DATA RECORDS:
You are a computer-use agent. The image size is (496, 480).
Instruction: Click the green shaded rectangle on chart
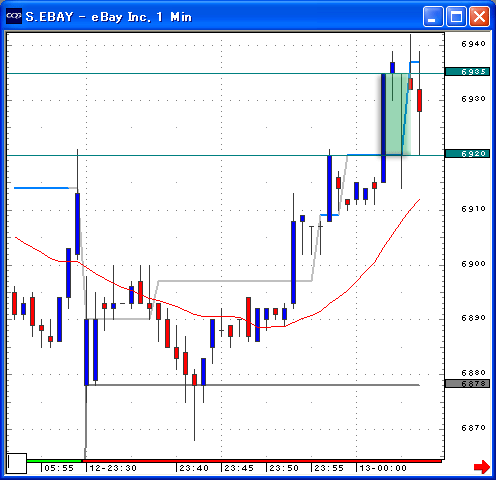pyautogui.click(x=396, y=114)
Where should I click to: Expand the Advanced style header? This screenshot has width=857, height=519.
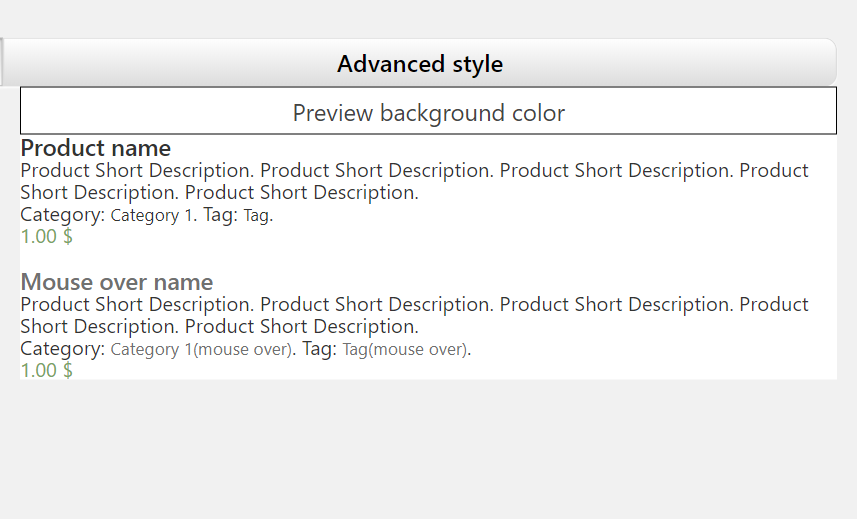[420, 62]
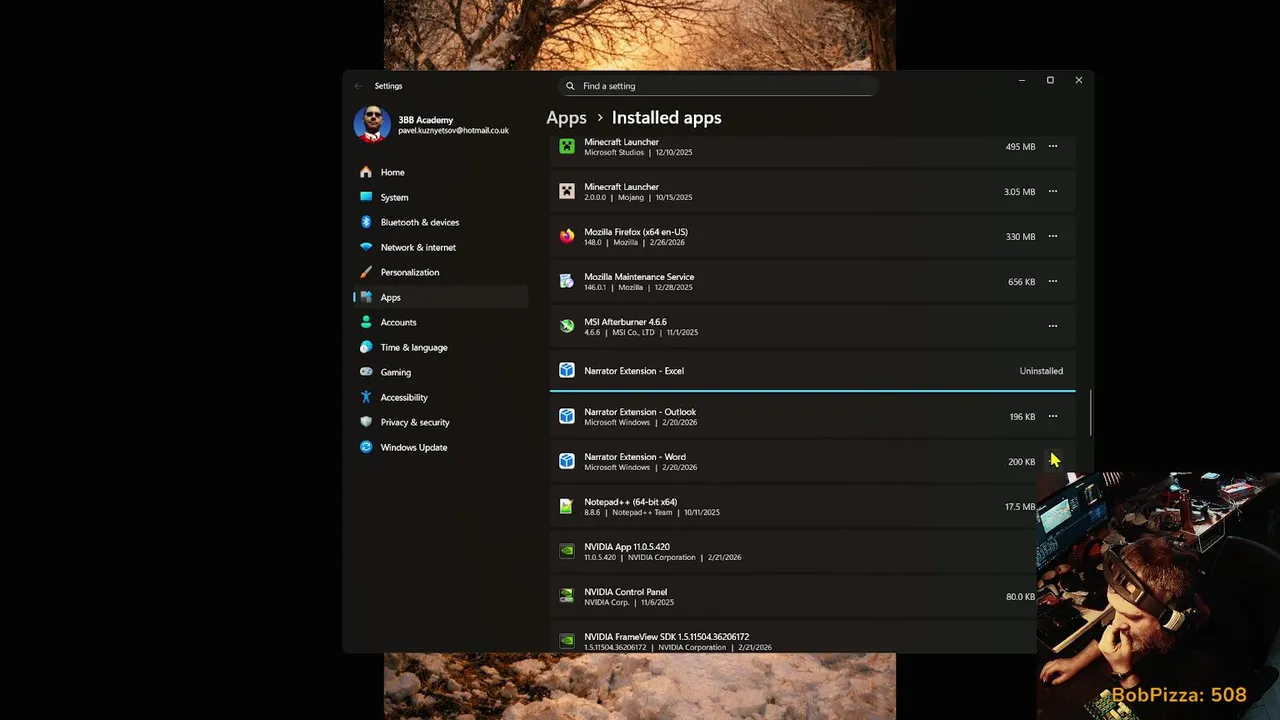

PROBLEM DETAILS:
Reproduce each entry exactly as given; no pictures, please.

EXPECTED ANSWER:
You are a computer-use agent. The image size is (496, 480).
Instruction: Click the green shaded rectangle on chart
pyautogui.click(x=396, y=114)
Where should I click to: Expand the Advanced style header? This screenshot has width=857, height=519.
[420, 62]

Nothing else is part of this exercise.